# What is expected
Look for the line that has "Allgemein (126, 2439)" in the material below; please repeat it and every line after it, exactly, up to and including the line that has "ProFocus WeldingCell (461, 1469)", and nothing else.

# Records for this exercise

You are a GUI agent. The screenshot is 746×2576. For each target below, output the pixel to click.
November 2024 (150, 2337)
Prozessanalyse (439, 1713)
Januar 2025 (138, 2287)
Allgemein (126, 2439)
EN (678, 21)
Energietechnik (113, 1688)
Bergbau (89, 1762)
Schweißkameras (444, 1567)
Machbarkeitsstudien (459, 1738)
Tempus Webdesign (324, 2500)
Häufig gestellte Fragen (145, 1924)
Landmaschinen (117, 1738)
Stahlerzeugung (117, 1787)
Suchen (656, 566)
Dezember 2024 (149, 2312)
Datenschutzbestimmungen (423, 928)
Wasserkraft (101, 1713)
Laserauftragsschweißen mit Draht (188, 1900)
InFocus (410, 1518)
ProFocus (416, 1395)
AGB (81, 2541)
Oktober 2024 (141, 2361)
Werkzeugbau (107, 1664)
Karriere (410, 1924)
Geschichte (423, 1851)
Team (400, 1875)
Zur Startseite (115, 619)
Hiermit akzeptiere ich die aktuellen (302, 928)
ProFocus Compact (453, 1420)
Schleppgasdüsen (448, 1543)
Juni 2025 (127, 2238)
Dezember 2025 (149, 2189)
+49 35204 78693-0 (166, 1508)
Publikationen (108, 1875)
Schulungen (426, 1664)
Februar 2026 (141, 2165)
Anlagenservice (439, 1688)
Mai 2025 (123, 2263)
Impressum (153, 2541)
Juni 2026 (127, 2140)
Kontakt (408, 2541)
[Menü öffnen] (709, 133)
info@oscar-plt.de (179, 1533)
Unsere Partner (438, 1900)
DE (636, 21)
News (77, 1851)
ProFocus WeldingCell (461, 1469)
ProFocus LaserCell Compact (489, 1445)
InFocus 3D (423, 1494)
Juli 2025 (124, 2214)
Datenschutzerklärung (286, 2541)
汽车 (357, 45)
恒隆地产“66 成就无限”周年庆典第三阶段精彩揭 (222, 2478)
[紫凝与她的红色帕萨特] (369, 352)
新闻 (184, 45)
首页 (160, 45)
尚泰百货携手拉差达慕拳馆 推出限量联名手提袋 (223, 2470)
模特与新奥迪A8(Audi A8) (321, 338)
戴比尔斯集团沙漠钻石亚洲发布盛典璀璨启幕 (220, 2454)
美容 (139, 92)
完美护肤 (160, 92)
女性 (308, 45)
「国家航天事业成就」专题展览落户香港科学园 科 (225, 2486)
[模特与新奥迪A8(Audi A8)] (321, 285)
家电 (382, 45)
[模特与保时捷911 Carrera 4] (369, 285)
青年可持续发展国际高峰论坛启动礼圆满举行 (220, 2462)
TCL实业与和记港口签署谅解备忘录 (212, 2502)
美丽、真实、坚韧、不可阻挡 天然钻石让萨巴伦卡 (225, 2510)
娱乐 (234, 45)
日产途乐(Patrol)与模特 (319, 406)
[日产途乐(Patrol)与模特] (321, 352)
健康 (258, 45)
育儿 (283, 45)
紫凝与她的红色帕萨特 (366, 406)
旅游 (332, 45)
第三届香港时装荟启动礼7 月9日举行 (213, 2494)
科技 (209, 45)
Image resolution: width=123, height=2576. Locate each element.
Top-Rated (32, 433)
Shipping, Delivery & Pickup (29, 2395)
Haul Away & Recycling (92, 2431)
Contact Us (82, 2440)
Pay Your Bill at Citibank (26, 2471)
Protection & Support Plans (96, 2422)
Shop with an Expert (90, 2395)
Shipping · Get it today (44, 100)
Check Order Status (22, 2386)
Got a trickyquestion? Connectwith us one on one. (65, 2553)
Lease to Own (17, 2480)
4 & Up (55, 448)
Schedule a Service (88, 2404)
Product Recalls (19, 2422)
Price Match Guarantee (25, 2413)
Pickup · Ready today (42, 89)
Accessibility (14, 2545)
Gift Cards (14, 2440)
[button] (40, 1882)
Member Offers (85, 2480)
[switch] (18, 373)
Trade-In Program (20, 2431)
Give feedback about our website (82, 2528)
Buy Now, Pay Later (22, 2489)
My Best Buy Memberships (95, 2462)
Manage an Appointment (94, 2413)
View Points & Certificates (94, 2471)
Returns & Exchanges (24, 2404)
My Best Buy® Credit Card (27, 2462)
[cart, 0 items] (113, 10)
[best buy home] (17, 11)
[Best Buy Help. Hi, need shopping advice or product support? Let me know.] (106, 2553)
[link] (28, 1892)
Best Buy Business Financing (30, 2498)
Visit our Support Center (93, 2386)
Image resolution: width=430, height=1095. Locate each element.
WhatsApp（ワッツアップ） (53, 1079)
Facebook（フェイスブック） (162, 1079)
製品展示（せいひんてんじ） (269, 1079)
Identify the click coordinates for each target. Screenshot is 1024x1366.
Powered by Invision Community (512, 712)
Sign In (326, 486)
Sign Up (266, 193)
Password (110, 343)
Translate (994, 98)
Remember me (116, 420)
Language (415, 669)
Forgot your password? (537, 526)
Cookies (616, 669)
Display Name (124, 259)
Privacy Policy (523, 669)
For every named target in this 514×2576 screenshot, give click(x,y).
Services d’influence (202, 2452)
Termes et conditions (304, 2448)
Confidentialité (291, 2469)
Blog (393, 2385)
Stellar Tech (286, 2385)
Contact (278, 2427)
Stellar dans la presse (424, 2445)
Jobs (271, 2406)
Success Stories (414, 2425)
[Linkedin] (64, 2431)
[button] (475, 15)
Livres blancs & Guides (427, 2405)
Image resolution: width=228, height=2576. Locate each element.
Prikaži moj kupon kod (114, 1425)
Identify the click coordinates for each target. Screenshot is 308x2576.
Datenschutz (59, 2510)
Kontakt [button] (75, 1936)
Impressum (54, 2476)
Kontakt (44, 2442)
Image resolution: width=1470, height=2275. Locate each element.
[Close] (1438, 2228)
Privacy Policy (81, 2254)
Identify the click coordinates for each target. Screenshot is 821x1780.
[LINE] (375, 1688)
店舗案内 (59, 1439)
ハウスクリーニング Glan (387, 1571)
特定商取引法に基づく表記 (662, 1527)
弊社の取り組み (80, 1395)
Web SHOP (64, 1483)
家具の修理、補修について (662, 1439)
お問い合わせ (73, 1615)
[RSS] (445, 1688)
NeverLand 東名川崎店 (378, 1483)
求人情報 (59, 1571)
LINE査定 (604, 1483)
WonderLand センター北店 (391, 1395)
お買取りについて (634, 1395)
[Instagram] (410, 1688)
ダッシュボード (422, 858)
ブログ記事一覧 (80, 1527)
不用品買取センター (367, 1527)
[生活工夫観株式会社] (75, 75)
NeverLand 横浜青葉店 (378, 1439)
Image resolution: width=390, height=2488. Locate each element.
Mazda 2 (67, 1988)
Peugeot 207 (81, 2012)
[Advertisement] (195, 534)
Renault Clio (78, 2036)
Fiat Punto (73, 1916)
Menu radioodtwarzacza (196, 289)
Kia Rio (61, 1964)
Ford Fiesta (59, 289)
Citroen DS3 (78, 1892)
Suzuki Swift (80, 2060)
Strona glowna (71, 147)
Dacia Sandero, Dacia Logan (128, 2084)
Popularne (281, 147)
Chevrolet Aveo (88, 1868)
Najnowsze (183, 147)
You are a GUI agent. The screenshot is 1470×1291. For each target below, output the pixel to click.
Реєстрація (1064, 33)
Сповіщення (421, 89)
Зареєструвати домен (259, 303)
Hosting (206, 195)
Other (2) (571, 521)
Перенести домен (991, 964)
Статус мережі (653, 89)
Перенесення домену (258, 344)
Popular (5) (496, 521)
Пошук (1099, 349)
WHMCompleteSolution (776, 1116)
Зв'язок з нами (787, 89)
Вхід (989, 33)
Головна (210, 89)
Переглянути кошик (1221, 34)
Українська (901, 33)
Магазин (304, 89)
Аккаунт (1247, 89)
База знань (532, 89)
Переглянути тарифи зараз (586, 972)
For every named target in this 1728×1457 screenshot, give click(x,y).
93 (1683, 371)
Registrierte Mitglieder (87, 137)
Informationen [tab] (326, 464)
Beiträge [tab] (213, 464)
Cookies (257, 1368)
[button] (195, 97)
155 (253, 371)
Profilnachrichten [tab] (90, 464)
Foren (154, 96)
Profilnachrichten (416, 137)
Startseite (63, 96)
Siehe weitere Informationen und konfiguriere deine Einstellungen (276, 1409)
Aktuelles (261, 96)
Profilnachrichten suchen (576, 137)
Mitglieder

# Written answer
Allgemein (126, 2439)
EN (678, 21)
Energietechnik (113, 1688)
Bergbau (89, 1762)
Schweißkameras (444, 1567)
Machbarkeitsstudien (459, 1738)
Tempus Webdesign (324, 2500)
Häufig gestellte Fragen (145, 1924)
Landmaschinen (117, 1738)
Stahlerzeugung (117, 1787)
Suchen (656, 566)
Dezember 2024 (149, 2312)
Datenschutzbestimmungen (423, 928)
Wasserkraft (101, 1713)
Laserauftragsschweißen mit Draht (188, 1900)
InFocus (410, 1518)
ProFocus (416, 1395)
AGB (81, 2541)
Oktober 2024 (141, 2361)
Werkzeugbau (107, 1664)
Karriere (410, 1924)
Geschichte (423, 1851)
Team (400, 1875)
Zur Startseite (115, 619)
Hiermit akzeptiere ich die aktuellen (302, 928)
ProFocus Compact (453, 1420)
Schleppgasdüsen (448, 1543)
Juni 2025 (127, 2238)
Dezember 2025 (149, 2189)
+49 35204 78693-0 (166, 1508)
Publikationen (108, 1875)
Schulungen (426, 1664)
Februar 2026 (141, 2165)
Anlagenservice (439, 1688)
Mai 2025 (123, 2263)
Impressum (153, 2541)
Juni 2026 (127, 2140)
Kontakt (408, 2541)
[Menü öffnen] (709, 133)
info@oscar-plt.de (179, 1533)
Unsere Partner (438, 1900)
DE (636, 21)
News (77, 1851)
ProFocus WeldingCell (461, 1469)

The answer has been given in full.